Yes definitely!!! Those use to be my favorite to take. But now I use lower areas since I like to let the top growth flower..


----------



## Concord Dawn (Feb 14, 2010)

cool man, thanks, i just figured why let it go to watse, lol


----------



## BoomerBloomer57 (Feb 14, 2010)

Air. Lot's and lot's of Air.
Kind of like a jacuzzi, the more the merrier.

I use the 4 inch stones, change em out every grow. I'm at 750 PPM's, 5,8 on the ph and running 67 degrees in the water. I change the water and nutes every week during veg. During flower I only add more water and nutes, no draining at all. My girls drink up 1 1/2 gallons per day now and I don't use the fancy schmancy high priced nutes. One container of veg and one for blossom at $32.95 each. I'm about halfway through the ones I bought LAST YEAR.

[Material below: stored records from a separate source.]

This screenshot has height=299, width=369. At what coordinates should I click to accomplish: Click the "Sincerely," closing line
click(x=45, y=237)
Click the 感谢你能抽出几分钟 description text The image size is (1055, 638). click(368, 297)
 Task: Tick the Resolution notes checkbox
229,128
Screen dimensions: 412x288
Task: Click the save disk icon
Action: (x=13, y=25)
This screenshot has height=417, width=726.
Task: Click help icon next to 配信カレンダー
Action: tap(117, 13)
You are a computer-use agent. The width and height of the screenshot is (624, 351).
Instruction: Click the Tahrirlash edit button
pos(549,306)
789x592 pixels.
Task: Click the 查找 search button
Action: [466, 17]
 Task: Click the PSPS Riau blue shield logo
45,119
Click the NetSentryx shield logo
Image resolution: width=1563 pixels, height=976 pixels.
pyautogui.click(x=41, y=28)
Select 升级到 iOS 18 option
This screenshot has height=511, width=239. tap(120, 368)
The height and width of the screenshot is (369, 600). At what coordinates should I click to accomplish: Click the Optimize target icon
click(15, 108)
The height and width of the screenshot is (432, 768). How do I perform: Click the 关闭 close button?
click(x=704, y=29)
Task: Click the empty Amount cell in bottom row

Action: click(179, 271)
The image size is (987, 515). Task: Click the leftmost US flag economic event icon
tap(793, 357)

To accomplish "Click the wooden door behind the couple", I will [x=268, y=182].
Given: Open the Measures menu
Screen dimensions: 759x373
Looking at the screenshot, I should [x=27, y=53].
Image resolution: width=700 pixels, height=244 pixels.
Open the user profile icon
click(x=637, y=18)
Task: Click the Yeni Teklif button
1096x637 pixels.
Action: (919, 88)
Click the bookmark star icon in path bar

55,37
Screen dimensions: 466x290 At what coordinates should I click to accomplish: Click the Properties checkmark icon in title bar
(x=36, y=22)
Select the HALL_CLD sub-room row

I start em off at 500 to 550 during veg. First coupla weeks into flower they get bumped up to 650 PPMs, Then it's up to 750 and then I flush.

Clean the coolers with alcohol, rinse, replace the stones and i'm good to go.

I don't mind the cost of replacing the stones cause I'm not paying big bucks for the nutes. 

Been working for me all year and I see no reason to change.

Check out the dates on the pics and tell me I'm doing something wrong,,,,,,


----------



## Concord Dawn (Feb 14, 2010)

hey boomer, your avatar pic is great, pothead, now thats funny man.


----------



## MeJuana (Feb 14, 2010)

Plants look nice


----------



## TillthedayiDIE420 (Feb 14, 2010)

Looking good pothead, those are going to fill out nice.


----------



## snutter (Feb 15, 2010)

yeah, pot head your plants look great. Looks like you have a good system going dude!!! Stick with it! 

Some of your veg plants look a little stretched out, but the plants in flower look great!!

-S


----------



## rasbill (Mar 13, 2010)

im using this system now, everything was great, but that plant food formula (lucas formula or whateva) certainly isnt working, im just going to stick to gen hydro sceadule and buy the vegitative food like i was supposed to, my plants are dying for nitrogen, bucket works though


----------



## BoomerBloomer57 (Mar 13, 2010)

One more week to harvest,,,,,

my fingers are aching already,,,


boomerb here,
how wet is too wet?

ftp


----------



## STZ (Mar 14, 2010)

Well shit this thread makes me wanna give it a shot... I been growing outside for 5 years and I grew inside for two years and I have always been a soil man but this fuckin thread makes me wanna buy a pump and some air line and get going. AWESOME root balls snutter really really cool! I was just looking around RIU parusing posts and, just as I happened to stumble accross this thread, I look over and see a stack of about a dozen or so empty 18 Gal Rubbermaid Roughneck totes sitting there in the hallway (I use them to store dried and Trimpro'd weed from outdoor until I can trim it). Do you think its fate tearing me away from my soil growing past and into the future of DWC? Well I don't know about all that... but I will most certainly be at Wal Mart tommorrow buying the other supplies. to give it a try. 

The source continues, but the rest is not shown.